## Data supplied
+ + +
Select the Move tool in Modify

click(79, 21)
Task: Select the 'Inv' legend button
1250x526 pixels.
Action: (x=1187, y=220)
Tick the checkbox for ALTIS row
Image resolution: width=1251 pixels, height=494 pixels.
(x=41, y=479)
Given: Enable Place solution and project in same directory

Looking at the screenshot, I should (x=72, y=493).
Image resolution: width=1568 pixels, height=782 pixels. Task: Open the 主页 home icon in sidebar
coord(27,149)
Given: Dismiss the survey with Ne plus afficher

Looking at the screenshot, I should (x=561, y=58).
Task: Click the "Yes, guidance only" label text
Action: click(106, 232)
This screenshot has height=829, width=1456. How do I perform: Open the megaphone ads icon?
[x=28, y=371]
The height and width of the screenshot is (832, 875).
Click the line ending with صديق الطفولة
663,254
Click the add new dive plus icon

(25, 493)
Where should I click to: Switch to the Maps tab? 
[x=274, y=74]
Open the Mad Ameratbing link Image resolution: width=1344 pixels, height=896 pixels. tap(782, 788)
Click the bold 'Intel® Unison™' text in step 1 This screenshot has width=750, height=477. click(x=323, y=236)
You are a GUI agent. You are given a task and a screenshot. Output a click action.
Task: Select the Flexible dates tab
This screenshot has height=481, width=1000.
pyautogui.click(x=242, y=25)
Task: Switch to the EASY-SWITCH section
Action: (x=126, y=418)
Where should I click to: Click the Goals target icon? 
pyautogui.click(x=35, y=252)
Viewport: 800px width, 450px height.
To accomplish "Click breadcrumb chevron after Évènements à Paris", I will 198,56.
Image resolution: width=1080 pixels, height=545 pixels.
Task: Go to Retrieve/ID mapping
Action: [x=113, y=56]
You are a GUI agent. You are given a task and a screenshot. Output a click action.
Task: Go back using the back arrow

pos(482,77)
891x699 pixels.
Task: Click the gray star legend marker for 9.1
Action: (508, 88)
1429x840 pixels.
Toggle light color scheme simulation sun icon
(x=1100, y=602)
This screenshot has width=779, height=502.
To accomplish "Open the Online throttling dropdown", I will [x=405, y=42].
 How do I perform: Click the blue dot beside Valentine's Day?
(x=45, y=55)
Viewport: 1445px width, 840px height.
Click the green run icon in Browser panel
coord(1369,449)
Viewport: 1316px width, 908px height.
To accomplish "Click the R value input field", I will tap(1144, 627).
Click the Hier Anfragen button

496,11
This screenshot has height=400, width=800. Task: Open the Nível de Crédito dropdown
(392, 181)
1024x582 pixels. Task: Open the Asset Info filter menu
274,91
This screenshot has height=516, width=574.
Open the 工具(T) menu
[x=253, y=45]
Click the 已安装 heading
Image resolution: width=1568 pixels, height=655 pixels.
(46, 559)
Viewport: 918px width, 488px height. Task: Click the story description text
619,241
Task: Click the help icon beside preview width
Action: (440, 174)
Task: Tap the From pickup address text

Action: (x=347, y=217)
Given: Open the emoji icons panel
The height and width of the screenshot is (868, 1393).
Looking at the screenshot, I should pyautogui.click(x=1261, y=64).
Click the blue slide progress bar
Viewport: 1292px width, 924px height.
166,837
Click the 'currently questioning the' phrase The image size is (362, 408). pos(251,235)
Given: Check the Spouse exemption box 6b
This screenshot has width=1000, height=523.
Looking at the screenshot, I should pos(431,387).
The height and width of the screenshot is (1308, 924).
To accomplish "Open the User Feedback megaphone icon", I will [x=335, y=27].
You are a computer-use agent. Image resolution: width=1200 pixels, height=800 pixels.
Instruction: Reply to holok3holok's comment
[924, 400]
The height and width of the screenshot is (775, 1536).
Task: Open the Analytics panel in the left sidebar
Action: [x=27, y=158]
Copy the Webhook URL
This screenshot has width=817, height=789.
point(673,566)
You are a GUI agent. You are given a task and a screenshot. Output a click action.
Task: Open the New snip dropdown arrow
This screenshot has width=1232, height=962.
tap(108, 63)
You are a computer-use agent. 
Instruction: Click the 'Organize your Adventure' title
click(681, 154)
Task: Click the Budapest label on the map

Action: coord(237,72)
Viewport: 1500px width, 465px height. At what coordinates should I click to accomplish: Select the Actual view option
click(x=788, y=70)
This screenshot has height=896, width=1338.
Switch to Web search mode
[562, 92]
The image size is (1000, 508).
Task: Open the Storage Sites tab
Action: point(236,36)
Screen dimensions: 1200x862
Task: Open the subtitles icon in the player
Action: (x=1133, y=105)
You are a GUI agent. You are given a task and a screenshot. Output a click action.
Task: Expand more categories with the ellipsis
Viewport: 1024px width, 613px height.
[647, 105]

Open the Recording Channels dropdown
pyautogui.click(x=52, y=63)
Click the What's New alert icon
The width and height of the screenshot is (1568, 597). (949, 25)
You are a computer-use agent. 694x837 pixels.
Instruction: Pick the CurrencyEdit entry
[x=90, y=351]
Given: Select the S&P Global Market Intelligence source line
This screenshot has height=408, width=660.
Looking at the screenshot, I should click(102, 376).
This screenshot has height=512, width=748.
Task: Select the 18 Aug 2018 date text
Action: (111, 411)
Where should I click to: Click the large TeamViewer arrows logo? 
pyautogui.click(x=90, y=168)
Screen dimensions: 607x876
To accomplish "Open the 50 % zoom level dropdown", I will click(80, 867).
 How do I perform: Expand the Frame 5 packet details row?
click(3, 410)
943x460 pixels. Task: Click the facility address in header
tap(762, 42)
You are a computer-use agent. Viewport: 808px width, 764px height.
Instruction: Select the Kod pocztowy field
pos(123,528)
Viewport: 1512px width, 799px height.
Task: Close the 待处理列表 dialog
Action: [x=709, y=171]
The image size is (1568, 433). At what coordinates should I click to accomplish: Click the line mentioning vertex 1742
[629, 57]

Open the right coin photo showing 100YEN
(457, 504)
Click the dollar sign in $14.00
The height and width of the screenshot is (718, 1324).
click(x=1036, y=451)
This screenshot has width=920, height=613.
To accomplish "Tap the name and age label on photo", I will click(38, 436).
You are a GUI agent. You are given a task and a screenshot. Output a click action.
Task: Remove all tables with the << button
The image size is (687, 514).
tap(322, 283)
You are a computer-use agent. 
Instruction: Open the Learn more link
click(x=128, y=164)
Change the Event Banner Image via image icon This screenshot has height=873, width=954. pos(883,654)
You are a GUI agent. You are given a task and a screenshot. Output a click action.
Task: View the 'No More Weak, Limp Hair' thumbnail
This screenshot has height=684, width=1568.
+ + +
## Required task
Express the lines of the items between the line holding "Tick the checkbox for ALTIS row" and the line holding "Action: (x=126, y=418)", inclusive, as a JSON list of strings with one string per line and blank lines left out.

## Response to this task
[
  "Tick the checkbox for ALTIS row",
  "Image resolution: width=1251 pixels, height=494 pixels.",
  "(x=41, y=479)",
  "Given: Enable Place solution and project in same directory",
  "Looking at the screenshot, I should (x=72, y=493).",
  "Image resolution: width=1568 pixels, height=782 pixels. Task: Open the 主页 home icon in sidebar",
  "coord(27,149)",
  "Given: Dismiss the survey with Ne plus afficher",
  "Looking at the screenshot, I should (x=561, y=58).",
  "Task: Click the \"Yes, guidance only\" label text",
  "Action: click(106, 232)",
  "This screenshot has height=829, width=1456. How do I perform: Open the megaphone ads icon?",
  "[x=28, y=371]",
  "The height and width of the screenshot is (832, 875).",
  "Click the line ending with صديق الطفولة",
  "663,254",
  "Click the add new dive plus icon",
  "(25, 493)",
  "Where should I click to: Switch to the Maps tab? ",
  "[x=274, y=74]",
  "Open the Mad Ameratbing link Image resolution: width=1344 pixels, height=896 pixels. tap(782, 788)",
  "Click the bold 'Intel® Unison™' text in step 1 This screenshot has width=750, height=477. click(x=323, y=236)",
  "You are a GUI agent. You are given a task and a screenshot. Output a click action.",
  "Task: Select the Flexible dates tab",
  "This screenshot has height=481, width=1000.",
  "pyautogui.click(x=242, y=25)",
  "Task: Switch to the EASY-SWITCH section",
  "Action: (x=126, y=418)"
]